## Task goal
Copy the material from the line with "Combi systemen (34, 288)" through the line with "Wissenswert (19, 38)", changing "Verhuur" to "Huur" and leaving everything else the same.

## Material supplied
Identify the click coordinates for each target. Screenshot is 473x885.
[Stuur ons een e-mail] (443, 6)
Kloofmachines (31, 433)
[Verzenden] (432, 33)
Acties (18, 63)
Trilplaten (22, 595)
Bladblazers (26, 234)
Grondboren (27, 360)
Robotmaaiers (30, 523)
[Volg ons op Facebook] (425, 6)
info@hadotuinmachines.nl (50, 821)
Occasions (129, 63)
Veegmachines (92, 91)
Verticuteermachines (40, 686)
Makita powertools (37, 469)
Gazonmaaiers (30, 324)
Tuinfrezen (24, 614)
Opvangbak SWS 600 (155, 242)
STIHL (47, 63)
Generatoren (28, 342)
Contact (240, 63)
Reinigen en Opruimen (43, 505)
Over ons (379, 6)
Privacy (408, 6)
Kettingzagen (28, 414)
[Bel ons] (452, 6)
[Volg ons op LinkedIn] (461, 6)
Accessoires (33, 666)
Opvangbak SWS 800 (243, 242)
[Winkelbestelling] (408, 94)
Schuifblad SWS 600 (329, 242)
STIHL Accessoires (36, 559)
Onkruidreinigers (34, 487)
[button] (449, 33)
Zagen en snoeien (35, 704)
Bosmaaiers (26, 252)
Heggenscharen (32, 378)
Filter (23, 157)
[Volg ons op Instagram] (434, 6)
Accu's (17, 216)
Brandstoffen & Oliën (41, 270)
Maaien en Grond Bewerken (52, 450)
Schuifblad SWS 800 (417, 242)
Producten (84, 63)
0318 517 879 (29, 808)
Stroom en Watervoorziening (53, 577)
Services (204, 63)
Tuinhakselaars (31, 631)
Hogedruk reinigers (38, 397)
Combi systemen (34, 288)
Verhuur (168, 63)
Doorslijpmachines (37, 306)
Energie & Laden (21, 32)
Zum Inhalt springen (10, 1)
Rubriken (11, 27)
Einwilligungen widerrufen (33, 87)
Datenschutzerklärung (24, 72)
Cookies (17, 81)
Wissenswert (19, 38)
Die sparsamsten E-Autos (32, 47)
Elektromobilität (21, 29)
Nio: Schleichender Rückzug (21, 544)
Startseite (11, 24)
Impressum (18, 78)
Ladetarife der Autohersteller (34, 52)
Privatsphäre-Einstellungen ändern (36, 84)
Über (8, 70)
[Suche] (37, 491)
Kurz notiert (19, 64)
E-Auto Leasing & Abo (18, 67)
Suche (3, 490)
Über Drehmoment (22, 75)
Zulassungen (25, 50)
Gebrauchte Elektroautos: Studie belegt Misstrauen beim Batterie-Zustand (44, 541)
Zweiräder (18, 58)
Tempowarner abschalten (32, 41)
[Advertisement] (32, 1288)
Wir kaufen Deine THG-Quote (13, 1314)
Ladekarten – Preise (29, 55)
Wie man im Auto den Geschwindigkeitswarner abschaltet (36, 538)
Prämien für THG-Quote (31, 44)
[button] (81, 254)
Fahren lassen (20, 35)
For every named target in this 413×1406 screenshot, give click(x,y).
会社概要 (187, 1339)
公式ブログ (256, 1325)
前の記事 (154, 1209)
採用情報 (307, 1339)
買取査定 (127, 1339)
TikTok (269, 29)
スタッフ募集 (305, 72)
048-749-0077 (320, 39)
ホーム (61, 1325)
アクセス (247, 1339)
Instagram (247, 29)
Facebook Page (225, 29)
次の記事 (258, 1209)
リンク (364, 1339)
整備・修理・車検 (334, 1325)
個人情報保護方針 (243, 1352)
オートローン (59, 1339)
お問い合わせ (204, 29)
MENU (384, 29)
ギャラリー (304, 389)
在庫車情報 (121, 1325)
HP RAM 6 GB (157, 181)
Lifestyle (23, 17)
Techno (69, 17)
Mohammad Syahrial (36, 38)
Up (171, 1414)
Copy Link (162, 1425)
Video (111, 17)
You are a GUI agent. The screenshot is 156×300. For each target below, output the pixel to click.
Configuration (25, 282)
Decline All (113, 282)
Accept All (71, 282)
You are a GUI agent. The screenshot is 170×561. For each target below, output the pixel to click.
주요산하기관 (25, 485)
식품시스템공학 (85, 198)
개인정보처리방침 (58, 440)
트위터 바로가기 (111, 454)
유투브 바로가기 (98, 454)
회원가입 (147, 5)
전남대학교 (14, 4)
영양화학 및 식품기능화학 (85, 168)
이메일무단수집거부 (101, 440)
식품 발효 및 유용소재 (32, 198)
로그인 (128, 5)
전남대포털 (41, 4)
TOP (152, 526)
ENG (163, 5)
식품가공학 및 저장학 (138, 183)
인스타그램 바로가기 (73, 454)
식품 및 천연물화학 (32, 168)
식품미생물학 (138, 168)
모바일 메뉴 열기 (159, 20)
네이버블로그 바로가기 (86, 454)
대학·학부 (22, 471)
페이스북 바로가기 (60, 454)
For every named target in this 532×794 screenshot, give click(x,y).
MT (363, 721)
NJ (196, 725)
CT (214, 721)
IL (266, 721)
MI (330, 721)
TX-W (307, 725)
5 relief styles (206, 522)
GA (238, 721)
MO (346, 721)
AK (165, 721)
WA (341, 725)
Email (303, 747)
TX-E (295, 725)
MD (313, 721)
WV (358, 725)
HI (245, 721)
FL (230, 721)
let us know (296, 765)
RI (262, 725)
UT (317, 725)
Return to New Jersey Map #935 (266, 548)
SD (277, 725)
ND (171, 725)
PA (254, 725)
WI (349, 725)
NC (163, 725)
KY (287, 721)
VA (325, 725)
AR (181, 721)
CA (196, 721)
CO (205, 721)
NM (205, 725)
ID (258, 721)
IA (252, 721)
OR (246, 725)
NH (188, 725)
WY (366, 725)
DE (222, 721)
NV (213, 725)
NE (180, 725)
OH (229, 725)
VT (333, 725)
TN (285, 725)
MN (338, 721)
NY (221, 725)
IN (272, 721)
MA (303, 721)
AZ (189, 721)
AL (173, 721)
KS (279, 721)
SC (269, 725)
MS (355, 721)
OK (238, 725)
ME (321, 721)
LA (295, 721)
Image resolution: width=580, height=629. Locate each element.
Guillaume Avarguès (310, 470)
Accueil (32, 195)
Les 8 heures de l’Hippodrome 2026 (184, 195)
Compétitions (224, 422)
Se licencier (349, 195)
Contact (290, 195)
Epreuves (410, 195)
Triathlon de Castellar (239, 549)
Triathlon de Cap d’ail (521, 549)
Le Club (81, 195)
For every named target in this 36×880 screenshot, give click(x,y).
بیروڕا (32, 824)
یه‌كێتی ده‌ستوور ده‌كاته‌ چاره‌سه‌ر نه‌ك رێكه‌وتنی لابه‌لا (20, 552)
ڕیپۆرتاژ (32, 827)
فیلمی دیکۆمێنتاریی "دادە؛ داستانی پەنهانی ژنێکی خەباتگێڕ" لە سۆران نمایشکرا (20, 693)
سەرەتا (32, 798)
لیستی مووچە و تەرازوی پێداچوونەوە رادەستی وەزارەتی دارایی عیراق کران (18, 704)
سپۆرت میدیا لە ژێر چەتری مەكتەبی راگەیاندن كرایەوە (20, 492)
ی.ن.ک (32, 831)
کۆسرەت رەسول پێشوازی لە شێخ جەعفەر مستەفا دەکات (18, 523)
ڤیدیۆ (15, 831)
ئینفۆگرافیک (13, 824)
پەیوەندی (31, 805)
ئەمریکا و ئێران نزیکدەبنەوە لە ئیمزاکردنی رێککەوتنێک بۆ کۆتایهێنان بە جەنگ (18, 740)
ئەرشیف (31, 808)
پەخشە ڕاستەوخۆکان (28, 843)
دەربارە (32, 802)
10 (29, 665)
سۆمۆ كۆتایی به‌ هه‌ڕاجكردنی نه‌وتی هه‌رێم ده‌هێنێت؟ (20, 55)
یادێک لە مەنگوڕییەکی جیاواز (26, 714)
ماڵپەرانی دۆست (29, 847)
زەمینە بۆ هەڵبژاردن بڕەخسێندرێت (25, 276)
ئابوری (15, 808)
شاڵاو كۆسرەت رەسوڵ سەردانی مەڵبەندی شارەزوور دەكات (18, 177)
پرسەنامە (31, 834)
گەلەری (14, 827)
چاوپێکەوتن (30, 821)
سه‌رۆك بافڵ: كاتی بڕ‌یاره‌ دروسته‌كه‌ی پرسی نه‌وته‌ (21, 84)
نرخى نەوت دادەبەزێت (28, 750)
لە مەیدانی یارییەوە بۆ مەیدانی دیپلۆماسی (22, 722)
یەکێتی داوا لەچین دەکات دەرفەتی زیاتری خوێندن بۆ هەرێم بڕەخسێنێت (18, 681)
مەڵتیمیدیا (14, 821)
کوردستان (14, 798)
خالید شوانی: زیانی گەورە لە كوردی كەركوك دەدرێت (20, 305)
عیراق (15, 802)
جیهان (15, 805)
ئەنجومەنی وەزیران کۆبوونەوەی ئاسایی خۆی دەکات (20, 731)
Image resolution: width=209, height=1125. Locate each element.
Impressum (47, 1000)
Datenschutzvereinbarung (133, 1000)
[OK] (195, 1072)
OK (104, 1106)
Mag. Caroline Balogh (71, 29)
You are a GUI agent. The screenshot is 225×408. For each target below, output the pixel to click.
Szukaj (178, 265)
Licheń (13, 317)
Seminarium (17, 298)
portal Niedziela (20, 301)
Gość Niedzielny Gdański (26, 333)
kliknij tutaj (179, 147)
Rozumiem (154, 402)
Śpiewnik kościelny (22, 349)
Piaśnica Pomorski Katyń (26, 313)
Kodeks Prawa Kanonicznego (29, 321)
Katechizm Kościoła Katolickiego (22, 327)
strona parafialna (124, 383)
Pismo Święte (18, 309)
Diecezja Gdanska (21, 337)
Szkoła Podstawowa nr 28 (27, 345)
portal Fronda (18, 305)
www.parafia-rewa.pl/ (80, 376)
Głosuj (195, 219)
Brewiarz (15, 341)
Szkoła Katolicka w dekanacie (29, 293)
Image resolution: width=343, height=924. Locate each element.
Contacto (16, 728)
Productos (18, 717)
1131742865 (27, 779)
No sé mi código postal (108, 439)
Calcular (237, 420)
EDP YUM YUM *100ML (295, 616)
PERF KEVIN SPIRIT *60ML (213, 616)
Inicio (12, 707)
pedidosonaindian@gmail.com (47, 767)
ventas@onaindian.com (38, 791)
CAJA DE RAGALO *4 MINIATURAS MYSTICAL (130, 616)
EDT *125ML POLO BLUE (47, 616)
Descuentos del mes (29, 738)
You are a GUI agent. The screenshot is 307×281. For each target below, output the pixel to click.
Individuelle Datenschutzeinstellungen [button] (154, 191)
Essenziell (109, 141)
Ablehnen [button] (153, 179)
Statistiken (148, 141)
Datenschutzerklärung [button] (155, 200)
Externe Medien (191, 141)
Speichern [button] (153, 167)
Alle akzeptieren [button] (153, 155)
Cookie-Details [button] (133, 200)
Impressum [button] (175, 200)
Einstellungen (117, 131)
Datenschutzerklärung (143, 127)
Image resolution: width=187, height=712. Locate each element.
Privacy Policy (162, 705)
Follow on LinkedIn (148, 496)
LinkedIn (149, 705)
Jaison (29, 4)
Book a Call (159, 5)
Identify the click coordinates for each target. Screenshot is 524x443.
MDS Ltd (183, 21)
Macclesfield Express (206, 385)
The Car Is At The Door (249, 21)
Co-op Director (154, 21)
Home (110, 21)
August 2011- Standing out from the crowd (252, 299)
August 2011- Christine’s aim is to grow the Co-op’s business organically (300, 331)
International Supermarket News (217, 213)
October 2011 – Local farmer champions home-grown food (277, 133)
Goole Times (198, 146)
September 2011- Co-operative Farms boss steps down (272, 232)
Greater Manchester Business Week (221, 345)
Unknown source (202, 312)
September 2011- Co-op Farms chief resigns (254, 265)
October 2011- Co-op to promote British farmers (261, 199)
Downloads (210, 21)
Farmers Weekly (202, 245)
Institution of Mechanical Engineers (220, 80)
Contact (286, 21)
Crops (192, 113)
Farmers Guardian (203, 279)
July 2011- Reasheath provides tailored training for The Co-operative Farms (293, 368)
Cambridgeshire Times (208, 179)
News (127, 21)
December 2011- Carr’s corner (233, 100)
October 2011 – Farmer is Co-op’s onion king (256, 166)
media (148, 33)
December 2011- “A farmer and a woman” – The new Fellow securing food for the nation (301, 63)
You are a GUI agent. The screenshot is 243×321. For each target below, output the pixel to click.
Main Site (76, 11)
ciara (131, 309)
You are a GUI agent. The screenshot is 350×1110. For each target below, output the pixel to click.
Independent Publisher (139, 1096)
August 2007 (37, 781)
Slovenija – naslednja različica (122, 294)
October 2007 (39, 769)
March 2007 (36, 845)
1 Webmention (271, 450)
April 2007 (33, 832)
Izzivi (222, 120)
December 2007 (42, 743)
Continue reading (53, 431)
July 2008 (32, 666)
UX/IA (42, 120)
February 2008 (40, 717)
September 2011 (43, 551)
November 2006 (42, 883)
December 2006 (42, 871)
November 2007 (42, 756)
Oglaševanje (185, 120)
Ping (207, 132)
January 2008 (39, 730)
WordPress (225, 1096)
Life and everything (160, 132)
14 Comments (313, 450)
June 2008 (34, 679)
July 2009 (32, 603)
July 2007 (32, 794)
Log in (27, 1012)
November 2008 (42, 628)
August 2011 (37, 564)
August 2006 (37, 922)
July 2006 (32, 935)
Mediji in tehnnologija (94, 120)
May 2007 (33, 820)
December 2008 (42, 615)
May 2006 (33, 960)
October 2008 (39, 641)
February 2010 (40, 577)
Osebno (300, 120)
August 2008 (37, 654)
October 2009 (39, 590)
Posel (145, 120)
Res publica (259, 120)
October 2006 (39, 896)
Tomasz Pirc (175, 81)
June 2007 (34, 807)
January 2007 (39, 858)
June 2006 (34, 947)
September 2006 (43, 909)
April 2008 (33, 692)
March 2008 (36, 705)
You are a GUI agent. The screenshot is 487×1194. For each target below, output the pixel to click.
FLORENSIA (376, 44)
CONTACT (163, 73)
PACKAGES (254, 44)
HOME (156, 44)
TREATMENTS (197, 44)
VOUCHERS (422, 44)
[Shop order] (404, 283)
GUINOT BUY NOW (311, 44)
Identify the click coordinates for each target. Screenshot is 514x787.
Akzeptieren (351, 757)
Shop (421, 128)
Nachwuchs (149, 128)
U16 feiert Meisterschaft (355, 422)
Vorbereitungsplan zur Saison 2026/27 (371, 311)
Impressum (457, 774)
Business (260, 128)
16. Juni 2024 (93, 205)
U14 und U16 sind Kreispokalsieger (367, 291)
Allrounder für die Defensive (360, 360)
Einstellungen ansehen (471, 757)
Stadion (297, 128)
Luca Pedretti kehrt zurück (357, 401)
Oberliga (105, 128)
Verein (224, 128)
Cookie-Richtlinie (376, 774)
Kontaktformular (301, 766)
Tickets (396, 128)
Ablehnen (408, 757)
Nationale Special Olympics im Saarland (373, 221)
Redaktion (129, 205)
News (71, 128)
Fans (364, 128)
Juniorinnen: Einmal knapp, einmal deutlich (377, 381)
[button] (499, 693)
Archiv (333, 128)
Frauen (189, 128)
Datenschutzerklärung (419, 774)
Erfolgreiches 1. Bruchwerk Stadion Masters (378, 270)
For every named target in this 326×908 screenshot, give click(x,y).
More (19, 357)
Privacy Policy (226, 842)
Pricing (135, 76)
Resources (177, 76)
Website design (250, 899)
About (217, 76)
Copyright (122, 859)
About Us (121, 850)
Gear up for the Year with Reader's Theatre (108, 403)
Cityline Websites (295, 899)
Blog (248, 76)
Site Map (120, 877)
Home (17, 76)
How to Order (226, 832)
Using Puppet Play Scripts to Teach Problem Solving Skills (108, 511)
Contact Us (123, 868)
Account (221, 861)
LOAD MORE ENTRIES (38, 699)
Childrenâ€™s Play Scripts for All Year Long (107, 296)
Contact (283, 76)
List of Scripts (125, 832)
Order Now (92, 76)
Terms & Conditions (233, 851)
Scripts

## Task result
Combi systemen (34, 288)
Huur (168, 63)
Doorslijpmachines (37, 306)
Energie & Laden (21, 32)
Zum Inhalt springen (10, 1)
Rubriken (11, 27)
Einwilligungen widerrufen (33, 87)
Datenschutzerklärung (24, 72)
Cookies (17, 81)
Wissenswert (19, 38)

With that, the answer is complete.